FROM MAGAZINE TO MOVEMENT
In 1966, guidebook author Louise Marshall started publishing a magazine called Signpost to give people a forum for sharing stories about their hikes and trail conditions.
Fifty years later, the association is still doing this via its website, wta.org, and the magazine, now called Washington Trails. National Park and U.S. Forest Service rangers even use the trail reports from the website to inform visitors.
It didn’t take long for the group to become something more substantial than an information source.
“Really, I think it was because of the people,” Lavigne said. “There was a need to band together to protect public lands, and that led to (the WTA) becoming a voice for advocacy and policy work.”
We say we value the outdoors, but it’s not matched by how we invest in the outdoors. That is where we as hikers and citizens have a responsibility to step up.
Rebecca Lavigne, WTA interim executive director
In the 1960s, outdoors advocates were clamoring to protect public lands. The Wilderness Act was signed in 1964, but by the end of the decade there were only four wilderness areas in Washington.

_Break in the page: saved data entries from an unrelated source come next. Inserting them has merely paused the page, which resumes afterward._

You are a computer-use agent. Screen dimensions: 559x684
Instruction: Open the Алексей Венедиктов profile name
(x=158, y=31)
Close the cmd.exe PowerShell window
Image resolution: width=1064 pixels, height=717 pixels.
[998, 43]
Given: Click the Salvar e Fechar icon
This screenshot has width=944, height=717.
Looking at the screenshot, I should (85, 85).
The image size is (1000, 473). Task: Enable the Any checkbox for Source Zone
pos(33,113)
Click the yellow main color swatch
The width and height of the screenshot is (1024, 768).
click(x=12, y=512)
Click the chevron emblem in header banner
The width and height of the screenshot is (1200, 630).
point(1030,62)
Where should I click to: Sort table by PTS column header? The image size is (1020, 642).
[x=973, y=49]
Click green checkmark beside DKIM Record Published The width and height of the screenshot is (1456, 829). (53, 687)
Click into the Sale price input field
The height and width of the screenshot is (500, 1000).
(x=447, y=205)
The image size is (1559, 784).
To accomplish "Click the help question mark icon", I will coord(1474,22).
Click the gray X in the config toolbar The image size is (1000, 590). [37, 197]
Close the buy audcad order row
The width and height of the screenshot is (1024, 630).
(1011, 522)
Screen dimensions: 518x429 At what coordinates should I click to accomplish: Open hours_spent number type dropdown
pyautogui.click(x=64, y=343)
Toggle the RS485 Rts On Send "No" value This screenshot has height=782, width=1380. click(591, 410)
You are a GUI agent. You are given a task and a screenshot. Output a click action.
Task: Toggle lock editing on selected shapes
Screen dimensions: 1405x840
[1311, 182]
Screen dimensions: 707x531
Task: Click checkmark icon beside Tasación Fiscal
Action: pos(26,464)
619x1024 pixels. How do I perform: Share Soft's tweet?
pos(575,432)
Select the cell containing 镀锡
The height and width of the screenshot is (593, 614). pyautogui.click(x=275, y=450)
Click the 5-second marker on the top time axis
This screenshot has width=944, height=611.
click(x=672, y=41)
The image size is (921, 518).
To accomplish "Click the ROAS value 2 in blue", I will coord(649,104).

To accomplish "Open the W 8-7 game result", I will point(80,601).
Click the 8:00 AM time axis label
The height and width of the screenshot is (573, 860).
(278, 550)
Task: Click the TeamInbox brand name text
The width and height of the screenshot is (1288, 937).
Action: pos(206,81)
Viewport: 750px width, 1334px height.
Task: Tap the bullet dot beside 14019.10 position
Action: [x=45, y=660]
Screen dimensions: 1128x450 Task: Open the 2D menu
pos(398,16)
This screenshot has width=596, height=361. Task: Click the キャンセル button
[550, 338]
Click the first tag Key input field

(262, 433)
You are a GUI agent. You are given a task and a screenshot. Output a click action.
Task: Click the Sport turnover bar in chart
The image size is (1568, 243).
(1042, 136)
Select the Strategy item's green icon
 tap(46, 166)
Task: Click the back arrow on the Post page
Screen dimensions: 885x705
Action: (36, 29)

Today there are 31. The association was among the many groups that lobbied for protecting public lands.
In the 1990s, the association evolved again.
“I think the WTA had a tremendous impact because the Forest Service has lost almost all its funding, and they just didn’t have enough people to do all the work,” said Ed Vervoort, a Seattle resident who has volunteered for the organization for more than a decade.
The idea to organize volunteer work crews came from then-executive director Greg Ball.
“He said volunteers can do trail work, and they can do it safely and have fun,” Lavigne said. “It would build a large group that was invested in trails, and it would build (the WTA into) a bigger and stronger organization.”
On Nov. 6, 2006, the skies opened over Mount Rainier, forever changing the national park and the association.
Eighteen inches of rain fell in 36 hours. An entire campground washed away. The Carbon River Road needed to be closed permanently to vehicle traffic. Trails were rendered impassable. In total, the flooding caused $36 million in damage and closed the park for six months.
Other popular outdoor recreation areas were also impacted by flooding.
The WTA is searching for a new executive director. Karen Daubert stepped down from the position over the summer and Rebecca Lavigne is currently serving on an interim basis.
“A huge amount of people wanted to get outside, and suddenly they couldn’t do it anymore,” Lavigne said. “And agencies didn’t have the funding to do it on their own. The WTA was one of a number of nonprofit and private businesses that stepped up to help. We recruited a lot of new volunteers. They saw we were doing important work and wanted to help.”
In the decade since the flood, Lavigne said the number of association volunteers has doubled.
A partnership was formed with Mount Rainier National Park during the flood cleanup, and the group has worked in the park ever since.
In July, Mount Rainier volunteer coordinator Kevin Bacher said outside assistance is vital to the park. “You take that away, and all of a sudden there is no way we could keep up.”
OUT OF THE WOODS
On Sept. 3, Adam and Conrad Gregg, 15-year-old twins from Sammamish, spent the day helping a crew build a half-mile reroute of the Talapus Lake Trail.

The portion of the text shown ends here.